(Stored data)
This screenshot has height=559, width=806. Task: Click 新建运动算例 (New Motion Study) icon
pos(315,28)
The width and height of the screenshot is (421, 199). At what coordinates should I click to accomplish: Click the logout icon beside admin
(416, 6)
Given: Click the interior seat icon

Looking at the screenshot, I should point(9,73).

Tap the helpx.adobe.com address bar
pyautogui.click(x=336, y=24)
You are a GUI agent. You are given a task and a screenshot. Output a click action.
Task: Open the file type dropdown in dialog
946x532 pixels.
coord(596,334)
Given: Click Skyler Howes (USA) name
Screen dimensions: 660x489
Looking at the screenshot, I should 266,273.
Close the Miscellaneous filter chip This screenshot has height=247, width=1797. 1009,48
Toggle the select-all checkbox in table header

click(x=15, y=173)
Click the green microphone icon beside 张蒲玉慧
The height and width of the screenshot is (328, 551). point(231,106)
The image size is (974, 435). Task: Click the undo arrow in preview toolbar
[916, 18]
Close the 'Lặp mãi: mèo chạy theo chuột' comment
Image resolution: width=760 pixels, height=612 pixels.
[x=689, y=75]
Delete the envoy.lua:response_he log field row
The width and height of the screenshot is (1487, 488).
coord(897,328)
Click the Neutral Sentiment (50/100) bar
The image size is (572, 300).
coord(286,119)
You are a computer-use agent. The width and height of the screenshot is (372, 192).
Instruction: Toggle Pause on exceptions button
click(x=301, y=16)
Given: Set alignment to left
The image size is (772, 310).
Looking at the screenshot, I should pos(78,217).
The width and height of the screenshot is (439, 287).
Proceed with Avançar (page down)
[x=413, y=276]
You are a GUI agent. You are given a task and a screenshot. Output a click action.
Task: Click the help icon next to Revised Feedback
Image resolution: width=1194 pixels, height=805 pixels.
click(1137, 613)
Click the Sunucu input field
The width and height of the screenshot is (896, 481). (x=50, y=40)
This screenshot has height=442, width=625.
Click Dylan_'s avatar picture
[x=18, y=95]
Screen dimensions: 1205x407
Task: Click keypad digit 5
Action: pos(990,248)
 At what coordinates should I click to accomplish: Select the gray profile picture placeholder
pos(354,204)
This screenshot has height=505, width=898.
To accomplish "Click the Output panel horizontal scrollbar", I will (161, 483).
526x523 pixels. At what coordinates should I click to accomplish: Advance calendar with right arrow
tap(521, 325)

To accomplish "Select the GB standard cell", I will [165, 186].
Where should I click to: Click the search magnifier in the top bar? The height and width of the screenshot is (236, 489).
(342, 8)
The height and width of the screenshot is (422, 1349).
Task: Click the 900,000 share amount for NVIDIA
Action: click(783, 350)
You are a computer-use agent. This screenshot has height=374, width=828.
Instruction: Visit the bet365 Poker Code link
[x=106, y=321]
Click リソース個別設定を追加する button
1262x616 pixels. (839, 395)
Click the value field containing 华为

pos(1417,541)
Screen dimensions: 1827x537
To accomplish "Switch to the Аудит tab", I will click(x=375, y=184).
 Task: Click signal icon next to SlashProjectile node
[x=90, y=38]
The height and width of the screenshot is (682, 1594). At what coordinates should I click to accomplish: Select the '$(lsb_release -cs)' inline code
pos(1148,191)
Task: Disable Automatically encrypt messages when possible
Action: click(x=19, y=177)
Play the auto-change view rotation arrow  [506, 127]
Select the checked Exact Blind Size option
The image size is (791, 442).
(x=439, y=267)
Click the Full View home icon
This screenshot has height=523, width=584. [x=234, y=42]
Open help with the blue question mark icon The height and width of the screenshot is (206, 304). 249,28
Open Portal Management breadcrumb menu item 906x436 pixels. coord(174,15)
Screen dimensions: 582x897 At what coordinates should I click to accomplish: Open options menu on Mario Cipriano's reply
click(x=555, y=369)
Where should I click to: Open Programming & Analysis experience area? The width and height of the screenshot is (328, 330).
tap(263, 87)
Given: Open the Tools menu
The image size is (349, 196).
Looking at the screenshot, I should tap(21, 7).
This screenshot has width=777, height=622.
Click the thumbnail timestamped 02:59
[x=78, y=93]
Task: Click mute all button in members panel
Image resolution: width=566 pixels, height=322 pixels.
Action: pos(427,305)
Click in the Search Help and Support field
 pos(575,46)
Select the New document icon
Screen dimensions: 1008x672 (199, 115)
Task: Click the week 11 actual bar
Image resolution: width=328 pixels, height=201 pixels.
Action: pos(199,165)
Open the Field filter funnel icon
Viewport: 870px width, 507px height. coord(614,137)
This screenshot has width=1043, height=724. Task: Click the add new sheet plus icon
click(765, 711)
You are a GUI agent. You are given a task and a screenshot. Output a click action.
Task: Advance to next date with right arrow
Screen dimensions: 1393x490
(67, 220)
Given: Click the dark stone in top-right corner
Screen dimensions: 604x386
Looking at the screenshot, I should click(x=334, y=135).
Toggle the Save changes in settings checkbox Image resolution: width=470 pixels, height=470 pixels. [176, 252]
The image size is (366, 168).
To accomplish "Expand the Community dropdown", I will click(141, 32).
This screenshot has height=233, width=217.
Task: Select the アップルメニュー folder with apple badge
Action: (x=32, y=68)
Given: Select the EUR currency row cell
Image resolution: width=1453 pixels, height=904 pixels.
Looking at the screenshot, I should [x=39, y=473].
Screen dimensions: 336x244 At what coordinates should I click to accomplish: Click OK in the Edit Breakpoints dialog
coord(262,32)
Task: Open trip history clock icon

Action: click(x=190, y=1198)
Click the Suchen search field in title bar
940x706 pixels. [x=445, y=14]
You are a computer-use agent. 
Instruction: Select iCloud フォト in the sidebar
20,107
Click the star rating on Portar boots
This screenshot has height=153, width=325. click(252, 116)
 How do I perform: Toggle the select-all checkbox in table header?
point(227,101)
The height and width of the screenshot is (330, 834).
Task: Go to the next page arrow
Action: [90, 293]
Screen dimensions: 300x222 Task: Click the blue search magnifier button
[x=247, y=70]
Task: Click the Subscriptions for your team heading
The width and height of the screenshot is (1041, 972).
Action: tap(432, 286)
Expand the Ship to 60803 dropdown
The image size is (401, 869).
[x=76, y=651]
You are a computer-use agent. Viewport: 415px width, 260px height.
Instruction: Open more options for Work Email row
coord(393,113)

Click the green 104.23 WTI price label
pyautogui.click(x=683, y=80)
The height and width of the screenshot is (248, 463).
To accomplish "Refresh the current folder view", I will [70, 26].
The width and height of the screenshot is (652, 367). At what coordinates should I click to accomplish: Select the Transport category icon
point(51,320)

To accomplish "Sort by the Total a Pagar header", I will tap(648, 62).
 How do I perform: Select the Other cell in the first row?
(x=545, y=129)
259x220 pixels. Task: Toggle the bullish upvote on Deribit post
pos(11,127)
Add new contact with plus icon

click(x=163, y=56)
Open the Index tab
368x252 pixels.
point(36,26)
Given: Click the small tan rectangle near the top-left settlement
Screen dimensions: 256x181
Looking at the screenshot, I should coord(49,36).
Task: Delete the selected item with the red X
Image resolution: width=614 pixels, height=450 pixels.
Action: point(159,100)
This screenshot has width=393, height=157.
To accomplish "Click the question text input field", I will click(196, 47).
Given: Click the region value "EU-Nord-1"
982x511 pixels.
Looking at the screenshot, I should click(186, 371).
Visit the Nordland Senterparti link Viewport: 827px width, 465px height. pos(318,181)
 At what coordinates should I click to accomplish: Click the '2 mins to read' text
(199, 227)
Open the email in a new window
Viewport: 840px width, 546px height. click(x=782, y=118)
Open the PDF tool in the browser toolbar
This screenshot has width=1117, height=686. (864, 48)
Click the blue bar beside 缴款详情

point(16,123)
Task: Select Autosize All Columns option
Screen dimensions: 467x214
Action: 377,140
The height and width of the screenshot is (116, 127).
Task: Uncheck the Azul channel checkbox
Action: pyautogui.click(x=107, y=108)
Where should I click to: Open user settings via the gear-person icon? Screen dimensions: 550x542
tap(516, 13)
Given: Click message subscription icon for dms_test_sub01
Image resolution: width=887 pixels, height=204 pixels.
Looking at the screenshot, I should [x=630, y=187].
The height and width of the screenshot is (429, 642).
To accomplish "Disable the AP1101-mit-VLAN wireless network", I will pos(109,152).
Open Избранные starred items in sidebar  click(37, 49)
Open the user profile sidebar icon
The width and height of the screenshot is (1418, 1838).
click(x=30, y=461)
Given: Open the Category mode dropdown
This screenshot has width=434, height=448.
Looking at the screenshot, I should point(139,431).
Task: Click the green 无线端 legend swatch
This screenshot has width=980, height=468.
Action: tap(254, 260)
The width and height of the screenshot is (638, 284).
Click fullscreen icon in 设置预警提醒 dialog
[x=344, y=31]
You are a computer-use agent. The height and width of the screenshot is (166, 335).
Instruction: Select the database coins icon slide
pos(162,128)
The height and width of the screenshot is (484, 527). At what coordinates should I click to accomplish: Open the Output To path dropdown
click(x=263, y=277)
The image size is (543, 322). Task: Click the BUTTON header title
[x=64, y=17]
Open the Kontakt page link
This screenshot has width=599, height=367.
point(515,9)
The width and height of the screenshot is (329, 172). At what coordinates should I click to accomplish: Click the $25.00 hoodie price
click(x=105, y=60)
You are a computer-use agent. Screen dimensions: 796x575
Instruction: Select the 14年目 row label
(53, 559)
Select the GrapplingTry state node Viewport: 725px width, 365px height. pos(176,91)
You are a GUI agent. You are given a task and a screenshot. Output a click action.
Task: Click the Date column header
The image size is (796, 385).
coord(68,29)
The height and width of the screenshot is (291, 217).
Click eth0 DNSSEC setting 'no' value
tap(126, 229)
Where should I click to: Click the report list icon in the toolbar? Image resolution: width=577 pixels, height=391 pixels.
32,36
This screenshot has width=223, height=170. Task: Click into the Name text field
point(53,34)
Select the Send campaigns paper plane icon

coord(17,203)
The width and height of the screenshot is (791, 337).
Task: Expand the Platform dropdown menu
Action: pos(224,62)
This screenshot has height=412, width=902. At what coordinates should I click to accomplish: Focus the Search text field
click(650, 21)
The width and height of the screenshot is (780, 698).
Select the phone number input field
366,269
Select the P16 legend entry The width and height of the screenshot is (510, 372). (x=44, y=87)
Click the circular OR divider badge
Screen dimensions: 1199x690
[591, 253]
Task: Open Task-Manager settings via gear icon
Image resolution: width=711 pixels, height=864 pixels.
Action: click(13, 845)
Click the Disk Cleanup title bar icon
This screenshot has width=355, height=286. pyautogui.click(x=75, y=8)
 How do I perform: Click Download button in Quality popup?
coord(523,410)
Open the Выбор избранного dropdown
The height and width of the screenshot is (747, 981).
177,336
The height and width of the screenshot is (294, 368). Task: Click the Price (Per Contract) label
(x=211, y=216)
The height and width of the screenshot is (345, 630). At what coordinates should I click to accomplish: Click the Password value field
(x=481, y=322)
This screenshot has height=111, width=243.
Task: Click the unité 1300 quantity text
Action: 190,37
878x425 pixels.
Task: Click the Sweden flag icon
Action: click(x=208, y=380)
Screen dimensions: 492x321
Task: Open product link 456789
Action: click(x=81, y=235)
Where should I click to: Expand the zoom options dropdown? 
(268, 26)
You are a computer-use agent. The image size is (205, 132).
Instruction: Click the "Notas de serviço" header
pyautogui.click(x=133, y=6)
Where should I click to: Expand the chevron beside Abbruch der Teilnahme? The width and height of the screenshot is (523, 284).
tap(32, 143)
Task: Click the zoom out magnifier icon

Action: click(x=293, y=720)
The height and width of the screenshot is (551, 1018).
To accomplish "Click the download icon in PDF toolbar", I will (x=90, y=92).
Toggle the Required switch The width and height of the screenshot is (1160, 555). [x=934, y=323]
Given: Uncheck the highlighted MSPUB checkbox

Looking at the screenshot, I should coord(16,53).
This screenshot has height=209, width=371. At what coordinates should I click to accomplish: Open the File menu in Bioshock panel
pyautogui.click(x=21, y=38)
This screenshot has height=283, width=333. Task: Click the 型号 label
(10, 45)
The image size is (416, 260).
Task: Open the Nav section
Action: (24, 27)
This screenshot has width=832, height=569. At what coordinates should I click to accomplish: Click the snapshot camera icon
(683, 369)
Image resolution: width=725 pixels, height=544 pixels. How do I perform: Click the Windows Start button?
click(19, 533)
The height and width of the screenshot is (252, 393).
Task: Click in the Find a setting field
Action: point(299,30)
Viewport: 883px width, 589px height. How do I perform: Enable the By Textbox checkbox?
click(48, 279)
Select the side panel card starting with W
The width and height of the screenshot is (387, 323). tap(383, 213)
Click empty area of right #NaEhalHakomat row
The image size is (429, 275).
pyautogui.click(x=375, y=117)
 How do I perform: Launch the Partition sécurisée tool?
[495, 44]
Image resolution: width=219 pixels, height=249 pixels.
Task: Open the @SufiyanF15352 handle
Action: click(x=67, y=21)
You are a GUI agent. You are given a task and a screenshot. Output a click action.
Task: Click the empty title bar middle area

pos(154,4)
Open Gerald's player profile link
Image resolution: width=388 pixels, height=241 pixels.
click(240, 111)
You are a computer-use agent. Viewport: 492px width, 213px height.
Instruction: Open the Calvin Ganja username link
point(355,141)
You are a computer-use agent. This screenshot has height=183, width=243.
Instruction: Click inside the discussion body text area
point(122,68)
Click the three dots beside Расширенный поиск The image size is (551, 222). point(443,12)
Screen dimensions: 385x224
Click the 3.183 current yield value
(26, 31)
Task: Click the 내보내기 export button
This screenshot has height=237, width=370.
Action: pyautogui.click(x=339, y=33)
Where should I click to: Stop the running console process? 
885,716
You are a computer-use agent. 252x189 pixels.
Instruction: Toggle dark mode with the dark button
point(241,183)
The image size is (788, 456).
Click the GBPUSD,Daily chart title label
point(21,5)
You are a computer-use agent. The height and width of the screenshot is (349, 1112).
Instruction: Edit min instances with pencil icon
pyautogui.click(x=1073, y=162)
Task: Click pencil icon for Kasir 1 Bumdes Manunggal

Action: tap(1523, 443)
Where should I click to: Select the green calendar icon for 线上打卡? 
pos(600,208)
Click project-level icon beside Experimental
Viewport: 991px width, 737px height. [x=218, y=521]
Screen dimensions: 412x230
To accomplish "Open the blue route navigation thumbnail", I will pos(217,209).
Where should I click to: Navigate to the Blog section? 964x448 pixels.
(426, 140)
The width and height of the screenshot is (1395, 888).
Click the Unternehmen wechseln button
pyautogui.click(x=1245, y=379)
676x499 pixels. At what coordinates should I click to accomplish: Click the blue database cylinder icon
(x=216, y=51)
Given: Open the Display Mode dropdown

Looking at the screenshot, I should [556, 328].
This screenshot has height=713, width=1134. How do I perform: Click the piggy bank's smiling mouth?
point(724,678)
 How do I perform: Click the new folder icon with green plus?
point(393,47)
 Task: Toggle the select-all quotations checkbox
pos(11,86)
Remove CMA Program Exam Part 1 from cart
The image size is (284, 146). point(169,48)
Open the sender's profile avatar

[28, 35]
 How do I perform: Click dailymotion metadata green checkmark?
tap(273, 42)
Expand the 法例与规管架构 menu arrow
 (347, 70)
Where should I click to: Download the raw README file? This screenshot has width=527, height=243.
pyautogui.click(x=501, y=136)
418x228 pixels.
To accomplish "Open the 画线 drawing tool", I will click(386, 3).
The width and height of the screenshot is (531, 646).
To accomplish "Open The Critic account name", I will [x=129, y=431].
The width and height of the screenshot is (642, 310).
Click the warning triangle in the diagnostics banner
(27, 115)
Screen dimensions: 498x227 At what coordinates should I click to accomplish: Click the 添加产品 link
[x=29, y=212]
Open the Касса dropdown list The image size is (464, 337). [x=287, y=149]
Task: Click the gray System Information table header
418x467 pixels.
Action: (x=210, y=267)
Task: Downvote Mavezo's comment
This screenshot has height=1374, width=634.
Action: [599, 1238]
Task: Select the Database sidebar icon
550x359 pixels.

* _Exercise aim_
Once you find the line with "Open the PDF tool in the browser toolbar" in the entries above, output it and each line after it up to and including the line with "is (166, 335).", and nothing else.

* _Written response_
Open the PDF tool in the browser toolbar
This screenshot has width=1117, height=686. (864, 48)
Click the blue bar beside 缴款详情

point(16,123)
Task: Select Autosize All Columns option
Screen dimensions: 467x214
Action: 377,140
The height and width of the screenshot is (116, 127).
Task: Uncheck the Azul channel checkbox
Action: pyautogui.click(x=107, y=108)
Where should I click to: Open user settings via the gear-person icon? Screen dimensions: 550x542
tap(516, 13)
Given: Click message subscription icon for dms_test_sub01
Image resolution: width=887 pixels, height=204 pixels.
Looking at the screenshot, I should [x=630, y=187].
The height and width of the screenshot is (429, 642).
To accomplish "Disable the AP1101-mit-VLAN wireless network", I will pos(109,152).
Open Избранные starred items in sidebar  click(37, 49)
Open the user profile sidebar icon
The width and height of the screenshot is (1418, 1838).
click(x=30, y=461)
Given: Open the Category mode dropdown
This screenshot has width=434, height=448.
Looking at the screenshot, I should point(139,431).
Task: Click the green 无线端 legend swatch
This screenshot has width=980, height=468.
Action: tap(254, 260)
The width and height of the screenshot is (638, 284).
Click fullscreen icon in 设置预警提醒 dialog
[x=344, y=31]
You are a computer-use agent. The height and width of the screenshot is (166, 335).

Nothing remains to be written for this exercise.